The University of Texas MD Anderson Cancer Center
Department of Clinical Cancer Prevention
My laboratory focuses on understanding the molecular and cellular mechanisms that regulate the recruitment of immune cells to the very early pancreatic pre-neoplastic lesions and the effect of these cells on the development and progression of pancreatic cancer. During tumor initiation and development, recruited immune cells establish a dynamic and close interaction with the neoplastic epithelium as well as with the fibrotic stroma, ultimately affecting tumor behavior.

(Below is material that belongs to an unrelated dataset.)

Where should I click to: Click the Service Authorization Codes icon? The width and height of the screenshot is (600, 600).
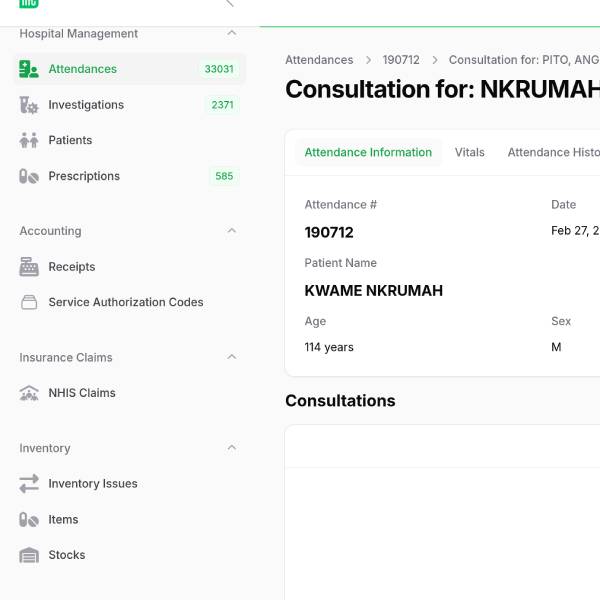[29, 302]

Gaining further knowledge on this interaction will inform us on how to build more effective novel strategies for early detection, prevention and treatment of pancreatic cancer.
Our laboratory has taken two approaches to investigate these issues:
1. Use of genetically-engineered mouse (GEM) models that mimic the development of human pancreatic cancer to dissect the role of immune cells in the regulation of cancer development.

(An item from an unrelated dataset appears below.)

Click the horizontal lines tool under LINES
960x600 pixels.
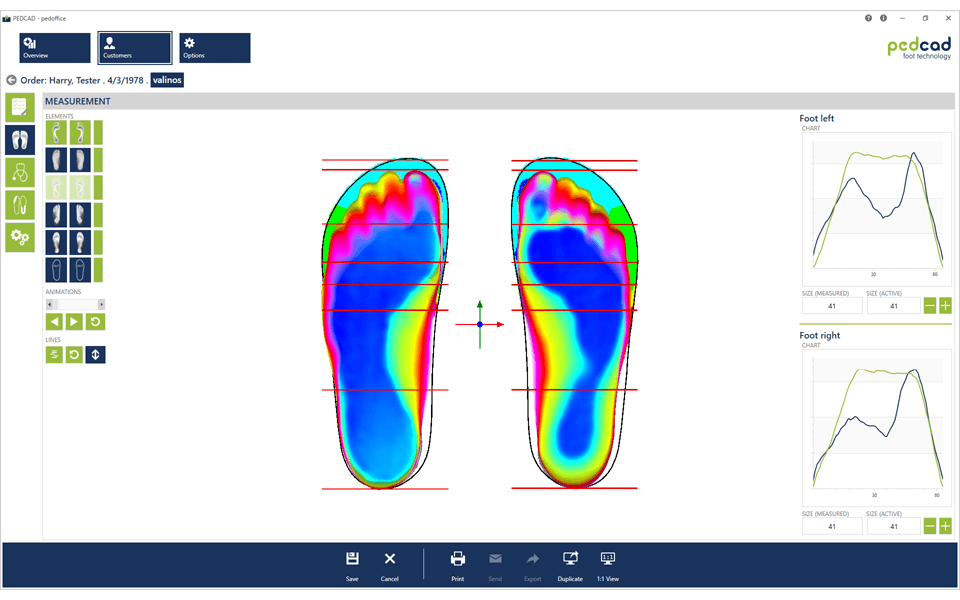coord(54,353)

A. Generation of GEM-immune reporter mice with the goal of performing multi-parametric cell sorting on particular types of immune cells at early and late stage of tumorigenesis for transcriptome analysis and for imaging studies aimed to determine cellular location and dynamics.
B. Utilization of bone marrow transplantation to test the functionality of specific immune cells or molecules in GEM models of pancreatic cancer.
2. Molecular characterization of the immune and epithelial human cells obtained from patients with pre-neoplastic lesions and pancreatic cancer to confirm the human significance of the experimental findings and as a discovery platform.